**GOAL OF THE EXERCISE**
Reproduce the records verbatim, beginning with the line that contains "Task: Open recent apps grid icon" and continuing through the line that contains "click(x=1207, y=16)".

**RECORDS FOR THIS EXERCISE**
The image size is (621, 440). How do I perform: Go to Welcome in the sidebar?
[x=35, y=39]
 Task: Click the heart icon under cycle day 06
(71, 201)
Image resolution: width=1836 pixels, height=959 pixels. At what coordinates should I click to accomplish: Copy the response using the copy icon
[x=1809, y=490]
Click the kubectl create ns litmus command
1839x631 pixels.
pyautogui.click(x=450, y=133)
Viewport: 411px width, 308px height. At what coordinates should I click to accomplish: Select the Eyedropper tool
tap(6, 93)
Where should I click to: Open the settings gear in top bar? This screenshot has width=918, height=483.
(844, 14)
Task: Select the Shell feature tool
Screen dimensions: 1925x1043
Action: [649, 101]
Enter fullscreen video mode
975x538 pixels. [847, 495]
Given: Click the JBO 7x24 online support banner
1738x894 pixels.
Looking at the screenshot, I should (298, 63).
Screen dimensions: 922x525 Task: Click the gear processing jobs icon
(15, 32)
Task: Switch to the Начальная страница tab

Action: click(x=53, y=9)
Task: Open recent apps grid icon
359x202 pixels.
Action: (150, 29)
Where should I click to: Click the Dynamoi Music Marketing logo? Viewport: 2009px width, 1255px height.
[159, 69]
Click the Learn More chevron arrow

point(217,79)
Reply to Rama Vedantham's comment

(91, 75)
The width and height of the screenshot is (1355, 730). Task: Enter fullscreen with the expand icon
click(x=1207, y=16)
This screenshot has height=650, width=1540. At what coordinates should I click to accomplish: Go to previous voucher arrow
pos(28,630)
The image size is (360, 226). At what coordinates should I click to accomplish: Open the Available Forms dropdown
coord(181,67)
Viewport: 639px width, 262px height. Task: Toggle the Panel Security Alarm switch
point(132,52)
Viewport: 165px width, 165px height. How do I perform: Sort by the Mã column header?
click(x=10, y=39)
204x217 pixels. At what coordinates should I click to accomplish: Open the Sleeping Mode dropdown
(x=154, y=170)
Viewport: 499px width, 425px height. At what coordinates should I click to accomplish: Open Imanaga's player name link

**THE RESPONSE**
Task: Open recent apps grid icon
359x202 pixels.
Action: (150, 29)
Where should I click to: Click the Dynamoi Music Marketing logo? Viewport: 2009px width, 1255px height.
[159, 69]
Click the Learn More chevron arrow

point(217,79)
Reply to Rama Vedantham's comment

(91, 75)
The width and height of the screenshot is (1355, 730). Task: Enter fullscreen with the expand icon
click(x=1207, y=16)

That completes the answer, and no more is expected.